Les combats d’arrière-garde du CDH évoluent dans la chimère. En proposant, comme il vient de le faire, d’instaurer une circonscription fédérale, Benoît Lutgen rame à contre-courant de l’Histoire. Pense-t-il vraiment qu’il pourrait faire un tabac en Flandre ?
Au niveau régional, le CD&V et la N-VA entendent bien poursuivre la politique de centre-droit qui a rendu la « nation » Flandre prospère et dynamique. La Wallonie, quant à elle, continuera, avec la complicité du CDH, à être gérée à gauche, en accumulant les plans de redressement qui amènent la région à connaître aujourd’hui un taux de chômage de 16% et une dette de 11,2 milliards d’euros. Le fossé entre le Nord et le Sud est là, béant. Et il ne pourra, à terme, que provoquer l’implosion du pays.
Alors que je termine ce texte, j’apprends que près d’un entrepreneur flamand sur deux envisagerait de boycotter une tripartite traditionnelle au fédéral. Et Karel Van Eetvelt, le patron d’Unizo, de préciser : On ne comprend pas le non du CDH et on craint un Di Rupo II, le cauchemar pour les patrons.

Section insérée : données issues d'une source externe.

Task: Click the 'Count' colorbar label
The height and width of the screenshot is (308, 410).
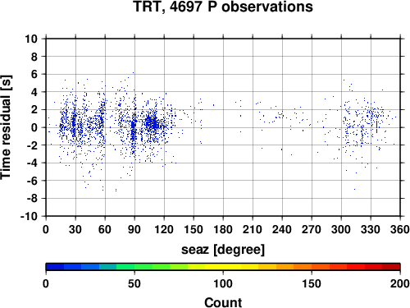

Si, selon Monsieur François Perin, tout ce qui compte pour le CDH (ex-PSC), c’est d’être au pouvoir et d’obtenir des sous pour l’enseignement catholique, Monsieur Lutgen peut sans effroi se tourner vers la France. L’enseignement privé ne semble pas se porter mal en République laïque; il existe à cet effet un article très intéressant sur le site de Wikipédia. Par confession, il existerait, en 2014, en France environ 9000 établissements catholiques accueillant 2 millions d’élèves. Pour la communauté juive, 280 écoles, collèges et lycées scolarisent environ 30 000 élèves, et une vingtaine d’établissements privés musulmans scolarisent 2 000 élèves. Pour le reste, les autorités ecclésiastiques de France se feront un plaisir de l’éclairer sur toutes les possibilités de réintégration des diocèses wallons auprès de la « Fille aînée de l’Eglise ».
On peut rêver !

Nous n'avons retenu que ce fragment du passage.